» How to complete this task
Each line from the one with "Viewport: 1502px width, 812px" through the last line below must be written out exactly. Do not copy pictures.

» Stored records
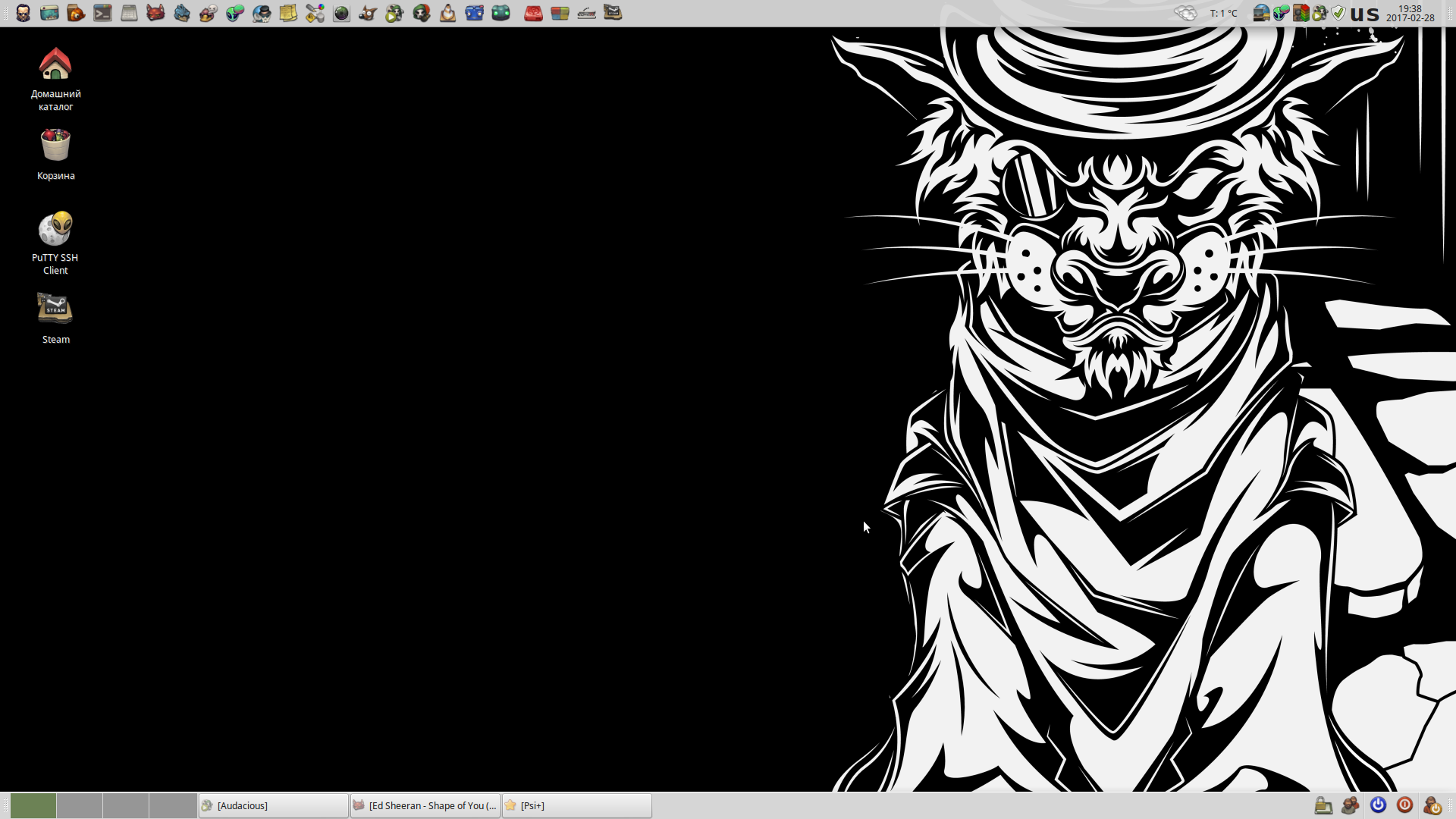Click the blue power button icon

coord(1378,805)
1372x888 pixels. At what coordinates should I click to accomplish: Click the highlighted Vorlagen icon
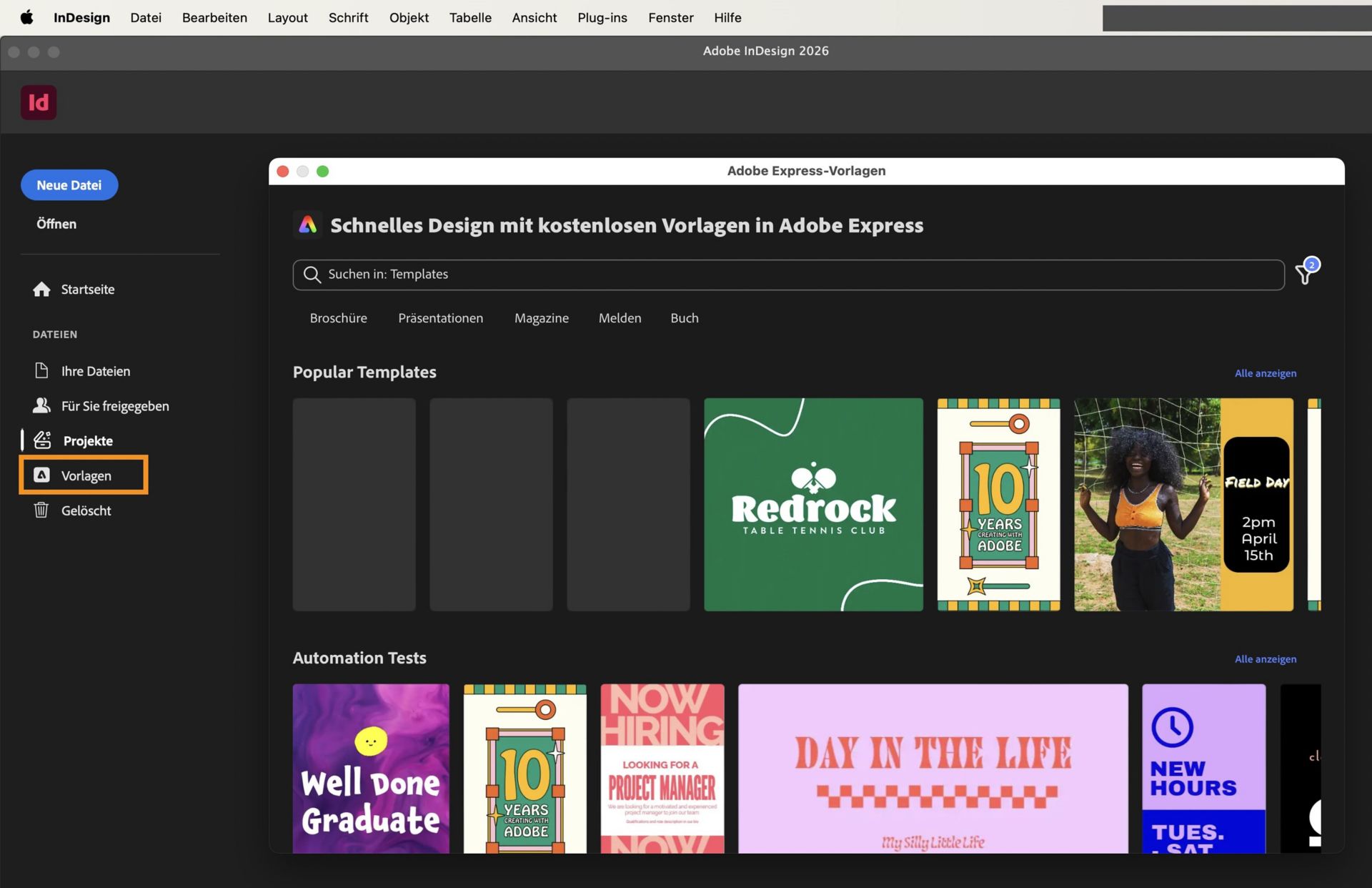click(42, 475)
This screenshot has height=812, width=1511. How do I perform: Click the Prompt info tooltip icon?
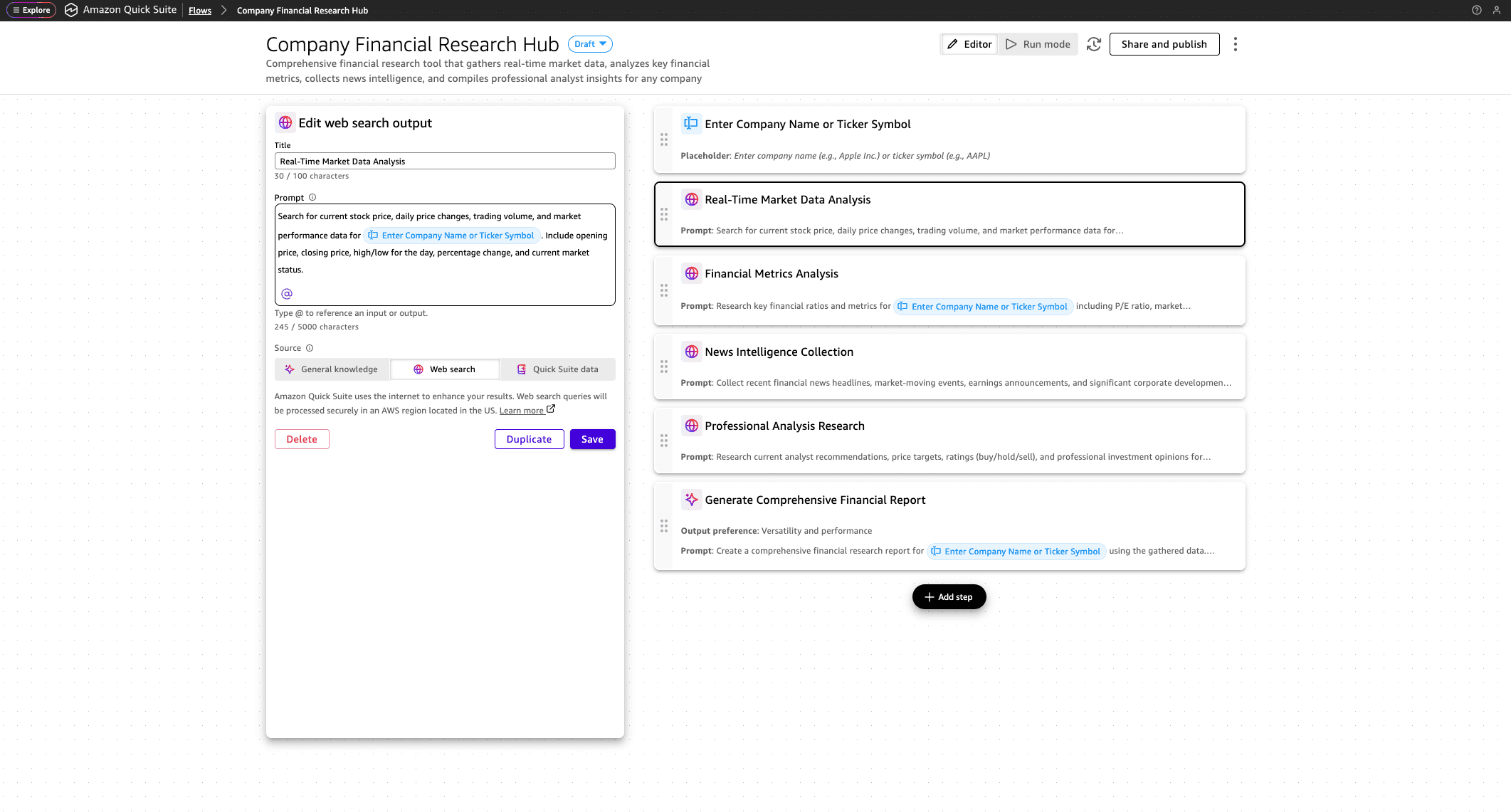coord(312,198)
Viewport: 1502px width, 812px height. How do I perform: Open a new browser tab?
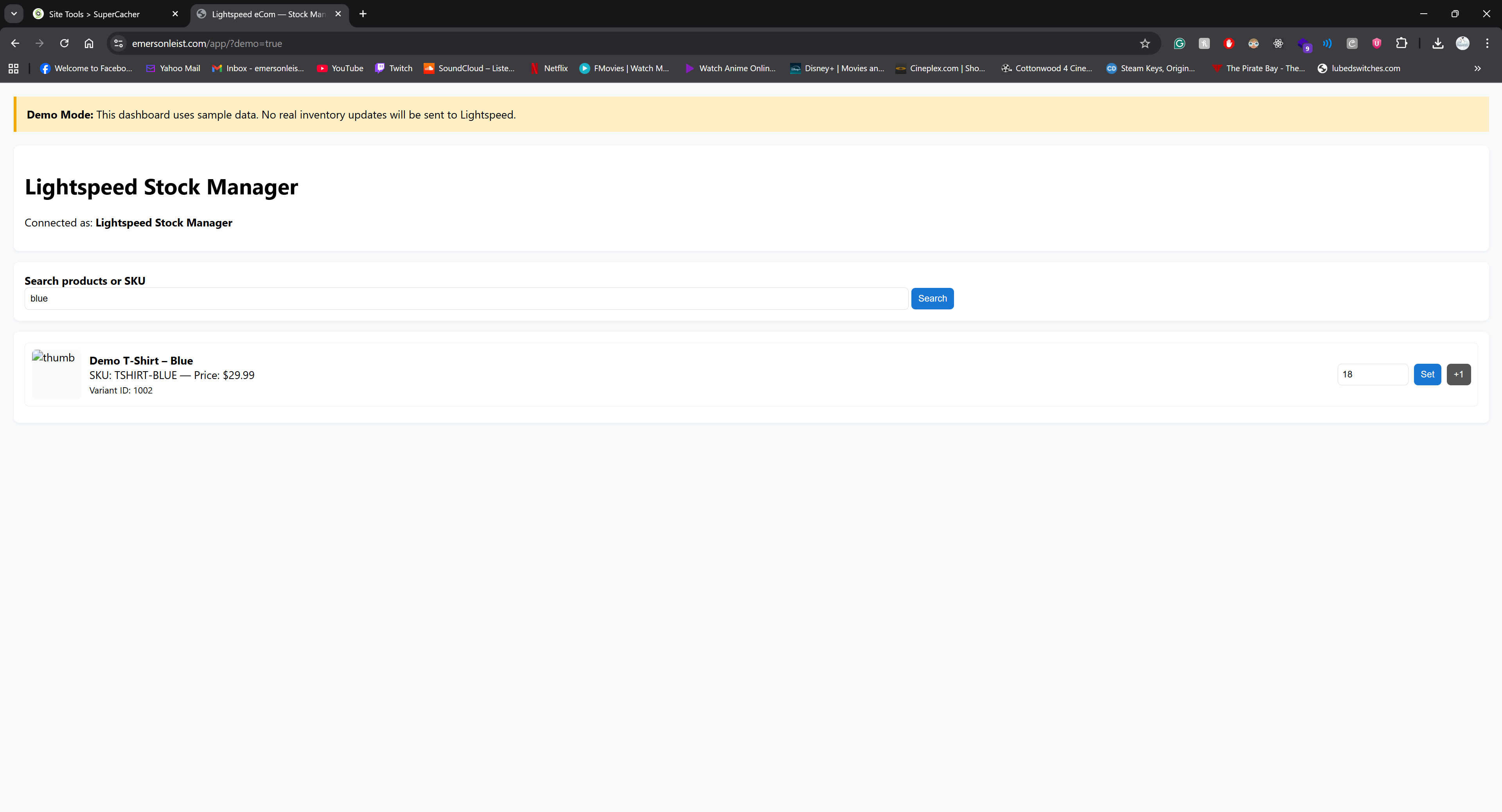point(363,14)
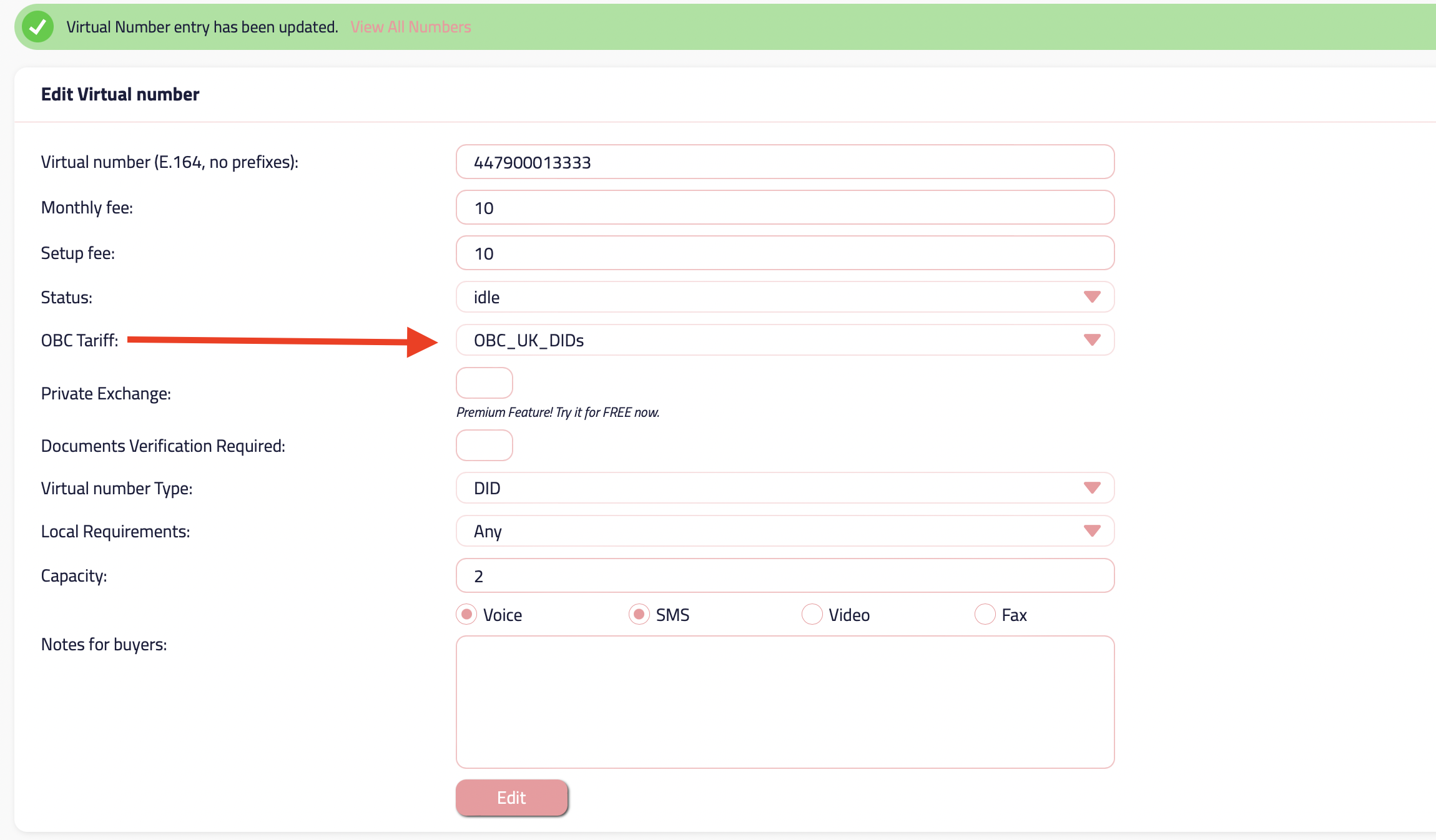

» Answer space
Viewport: 1502px width, 812px height. How do I perform: Open a new browser tab?
point(363,14)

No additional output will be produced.